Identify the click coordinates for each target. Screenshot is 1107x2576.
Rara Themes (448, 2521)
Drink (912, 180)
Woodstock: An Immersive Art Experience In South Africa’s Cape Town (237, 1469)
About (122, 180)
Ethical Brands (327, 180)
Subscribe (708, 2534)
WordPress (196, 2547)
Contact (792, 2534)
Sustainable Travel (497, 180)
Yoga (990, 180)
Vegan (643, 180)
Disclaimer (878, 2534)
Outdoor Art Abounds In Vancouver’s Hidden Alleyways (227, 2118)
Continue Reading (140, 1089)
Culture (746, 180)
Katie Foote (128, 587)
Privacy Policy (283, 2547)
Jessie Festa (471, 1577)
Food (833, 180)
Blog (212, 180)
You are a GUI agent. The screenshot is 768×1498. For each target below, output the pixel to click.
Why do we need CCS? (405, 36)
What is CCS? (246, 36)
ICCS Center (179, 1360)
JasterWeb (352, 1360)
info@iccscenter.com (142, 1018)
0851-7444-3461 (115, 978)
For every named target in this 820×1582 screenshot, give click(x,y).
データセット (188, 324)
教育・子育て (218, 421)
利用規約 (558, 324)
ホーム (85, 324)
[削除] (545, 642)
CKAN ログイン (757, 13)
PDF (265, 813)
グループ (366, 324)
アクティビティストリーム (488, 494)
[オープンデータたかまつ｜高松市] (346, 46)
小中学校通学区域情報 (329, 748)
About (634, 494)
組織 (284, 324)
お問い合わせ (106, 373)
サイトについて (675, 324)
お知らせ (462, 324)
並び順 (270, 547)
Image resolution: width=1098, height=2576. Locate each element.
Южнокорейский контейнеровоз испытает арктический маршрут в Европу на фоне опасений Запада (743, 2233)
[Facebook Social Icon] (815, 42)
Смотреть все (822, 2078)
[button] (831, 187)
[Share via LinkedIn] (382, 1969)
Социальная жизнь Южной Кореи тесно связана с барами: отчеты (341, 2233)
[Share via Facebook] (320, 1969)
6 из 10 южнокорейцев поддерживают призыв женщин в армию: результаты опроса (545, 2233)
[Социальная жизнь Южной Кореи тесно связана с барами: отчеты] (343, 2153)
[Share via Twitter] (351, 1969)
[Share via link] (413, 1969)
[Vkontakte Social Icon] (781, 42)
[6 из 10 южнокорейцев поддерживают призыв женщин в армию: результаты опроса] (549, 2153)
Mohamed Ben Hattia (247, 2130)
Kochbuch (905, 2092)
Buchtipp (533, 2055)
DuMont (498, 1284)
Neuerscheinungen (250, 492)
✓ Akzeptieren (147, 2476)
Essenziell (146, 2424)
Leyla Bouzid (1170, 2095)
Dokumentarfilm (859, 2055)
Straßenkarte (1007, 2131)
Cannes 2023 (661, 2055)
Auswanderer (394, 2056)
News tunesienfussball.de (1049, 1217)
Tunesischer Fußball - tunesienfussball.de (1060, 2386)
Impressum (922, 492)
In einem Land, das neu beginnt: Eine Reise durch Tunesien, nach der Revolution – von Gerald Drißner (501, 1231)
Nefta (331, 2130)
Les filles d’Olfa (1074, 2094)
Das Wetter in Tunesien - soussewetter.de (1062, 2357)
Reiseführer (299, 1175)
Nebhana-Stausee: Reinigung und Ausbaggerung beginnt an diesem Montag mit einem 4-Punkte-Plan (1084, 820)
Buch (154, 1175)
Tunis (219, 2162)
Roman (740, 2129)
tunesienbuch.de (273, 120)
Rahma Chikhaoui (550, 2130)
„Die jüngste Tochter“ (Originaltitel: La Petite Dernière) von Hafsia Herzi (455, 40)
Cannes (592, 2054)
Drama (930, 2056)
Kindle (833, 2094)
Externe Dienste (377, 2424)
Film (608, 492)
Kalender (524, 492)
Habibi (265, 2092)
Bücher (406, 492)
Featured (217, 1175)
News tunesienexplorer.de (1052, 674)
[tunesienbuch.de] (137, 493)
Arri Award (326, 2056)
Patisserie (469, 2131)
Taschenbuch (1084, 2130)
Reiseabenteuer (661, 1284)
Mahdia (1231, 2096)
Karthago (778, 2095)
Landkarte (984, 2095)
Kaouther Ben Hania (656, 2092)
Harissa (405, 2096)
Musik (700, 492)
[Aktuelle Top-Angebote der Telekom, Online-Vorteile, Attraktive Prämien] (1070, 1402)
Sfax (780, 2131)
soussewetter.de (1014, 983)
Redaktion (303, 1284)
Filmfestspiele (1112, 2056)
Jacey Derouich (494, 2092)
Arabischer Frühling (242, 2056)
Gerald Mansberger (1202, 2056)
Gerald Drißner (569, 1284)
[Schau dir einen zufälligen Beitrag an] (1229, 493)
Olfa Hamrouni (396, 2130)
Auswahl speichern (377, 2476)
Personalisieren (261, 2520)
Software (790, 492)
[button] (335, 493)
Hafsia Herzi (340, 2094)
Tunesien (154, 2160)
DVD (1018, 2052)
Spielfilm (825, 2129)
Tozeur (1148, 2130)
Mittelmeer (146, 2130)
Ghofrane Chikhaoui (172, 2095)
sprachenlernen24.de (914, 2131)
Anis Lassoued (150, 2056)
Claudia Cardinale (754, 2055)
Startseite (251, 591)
☆ ☆ ☆ ☆ ☆ ☆ ☆
→ **WHAT THE TASK REQUIRES**
Taking the entries above, print exactly the lines starting at the line with "For every named" and ending at the line with "お問い合わせ (106, 373)", both included.

→ **OUTPUT BELOW**
For every named target in this 820×1582 screenshot, give click(x,y).
データセット (188, 324)
教育・子育て (218, 421)
利用規約 (558, 324)
ホーム (85, 324)
[削除] (545, 642)
CKAN ログイン (757, 13)
PDF (265, 813)
グループ (366, 324)
アクティビティストリーム (488, 494)
[オープンデータたかまつ｜高松市] (346, 46)
小中学校通学区域情報 (329, 748)
About (634, 494)
組織 (284, 324)
お問い合わせ (106, 373)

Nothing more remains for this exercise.